[SPARK-51586][SS] initialize input partitions independent of columnar support in continuous mode #50348

vrozov · 2025-03-21T17:51:59Z

What changes were proposed in this pull request?

Initialize input partitions independent of columnar support in ContinuousScanExec

Why are the changes needed?

After SPARK-45080 and PR 42823 Kafka continuous stream may go into infinite loop of reconfiguring. As KafkaScan columnar support mode is hardcoded to UNSUPPORTED ContinuousScanExec does not initialize inputPartitions in supportsColumnar as it did prior to the above PR. So, there is no call to KafkaContinuousStream.planInputPartitions during query planning. It leaves KafkaContinuousStream.knownPartitions uninitialized, so call to needsReconfiguration returns true. Now epochUpdateThread in ContinuousExecution requests interruption of queryExecutionThread, so that thread also can't initialize knownPartitions as it checks for interrupts in KafkaOffsetReaderAdmin.withRetries and exits before knownPartitions is assigned.

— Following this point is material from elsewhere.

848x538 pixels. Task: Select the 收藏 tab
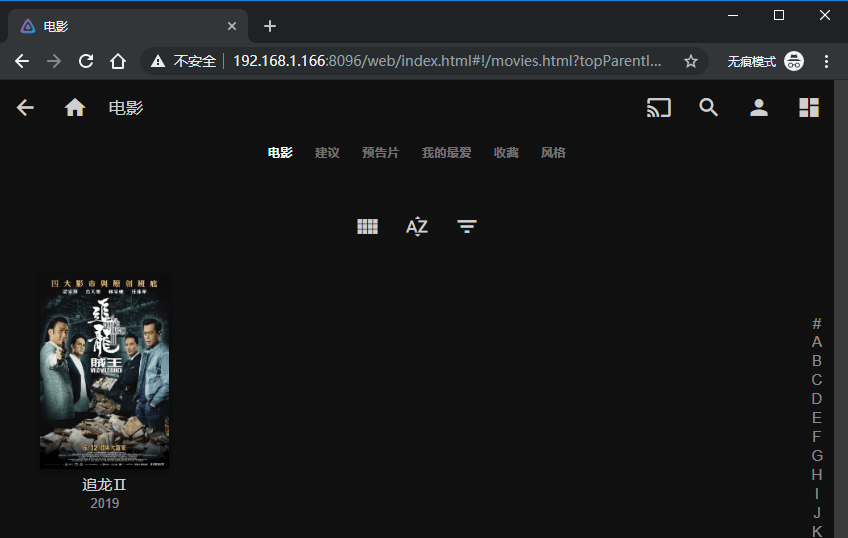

Does this PR introduce any user-facing change?

Yes, it fixes bug that may prevent kafka continuous stream from working properly

How was this patch tested?

Using existing Kafka tests. Those tests should complete faster.

Was this patch authored or co-authored using generative AI tooling?

No

vrozov · 2025-03-21T17:52:57Z

@HeartSaVioR please review

HeartSaVioR

Only a nit. Thanks for figuring this out!

HeartSaVioR · 2025-03-24T01:10:05Z

...tor/kafka-0-10-sql/src/main/scala/org/apache/spark/sql/kafka010/KafkaOffsetReaderAdmin.scala

@@ -535,7 +535,7 @@ private[kafka010] class KafkaOffsetReaderAdmin(
      var attempt = 1
      var lastException: Throwable = null
      while (result.isEmpty && attempt <= maxOffsetFetchAttempts
-        && !Thread.currentThread().isInterrupted) {
+        && !Thread.currentThread.isInterrupted) {


nit: shall we not change the code which is not relevant? You can have a different PR to do that, but please find more cases and change altogether.

IMO, it is too small to have a different PR and it is somewhat related to the Kafka issue. Let me know if you strongly prefer to revert this change.

I prefer to revert the change. I don't want to mess up the commit log. What you change is completely just a style issue and I don't want to give this line to be shown as "fixing bug".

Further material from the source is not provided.